Exercise requirements: Count the lines below that contain the string "Select", treating uppercase and lowercase as different, and reply with only that number.

Source data:
☆ ☆ ☆ ☆ ☆ ☆ ☆

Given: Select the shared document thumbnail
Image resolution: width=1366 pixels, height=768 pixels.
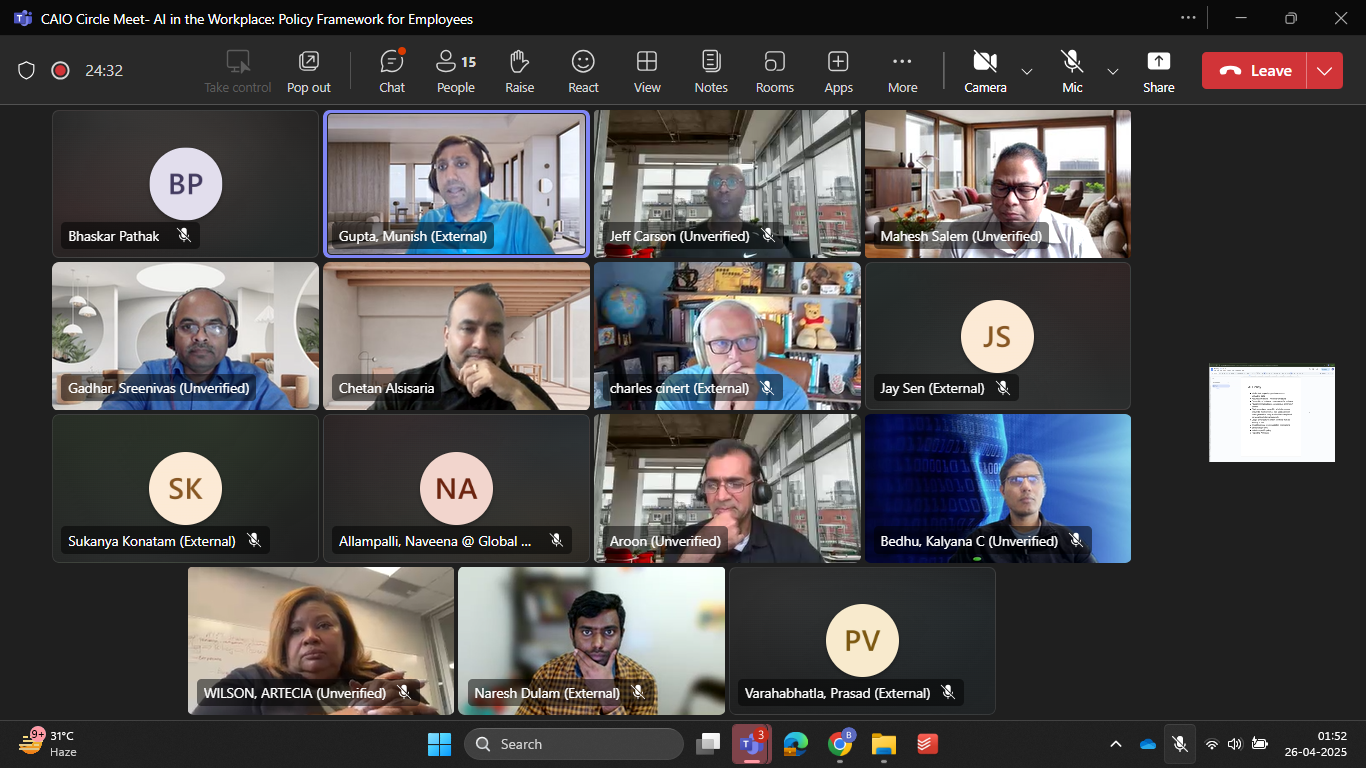Looking at the screenshot, I should pyautogui.click(x=1271, y=412).
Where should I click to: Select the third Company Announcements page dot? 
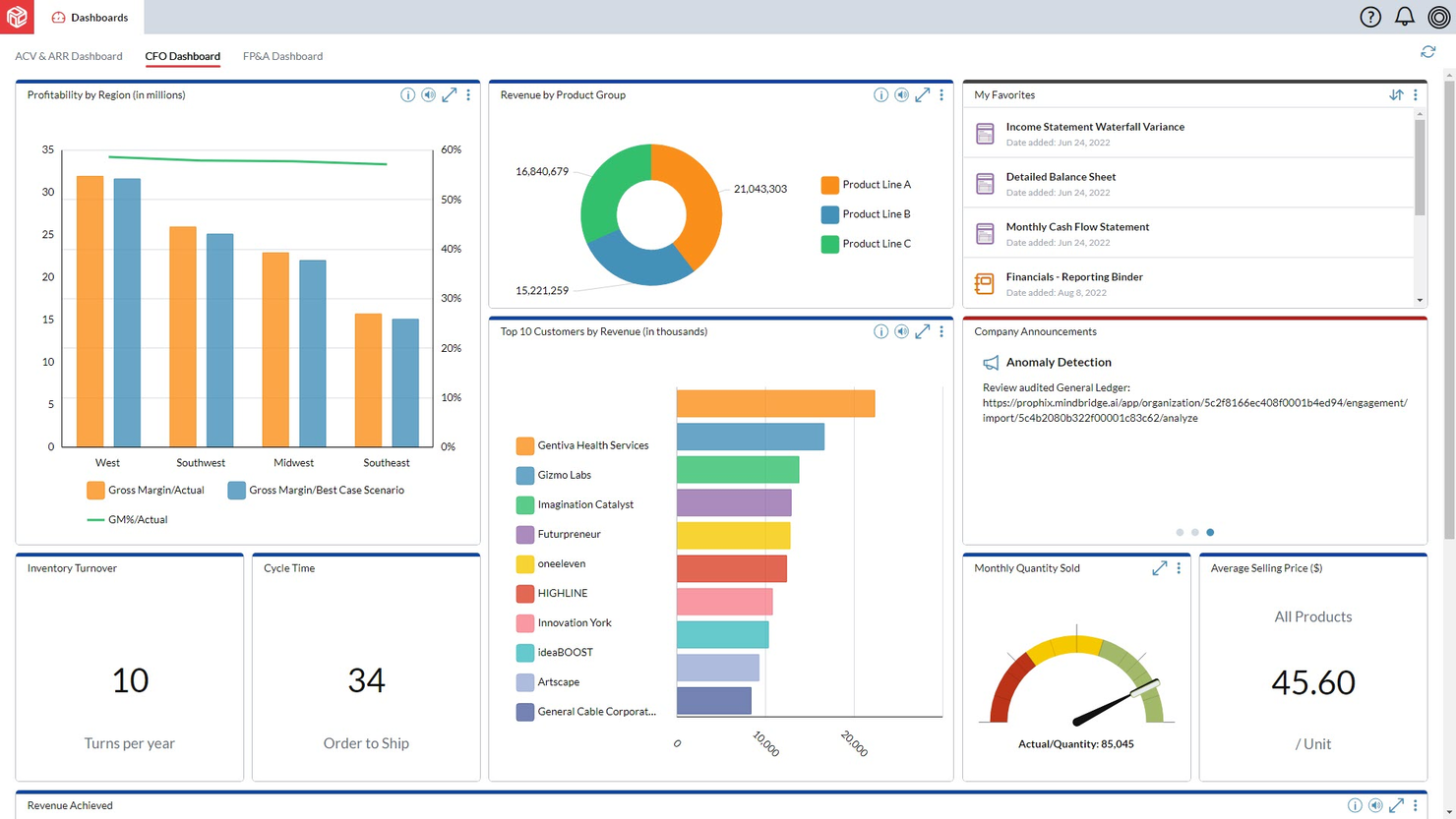coord(1209,532)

☆ ☆ ☆ ☆ ☆ ☆ ☆

Result of the exercise: 2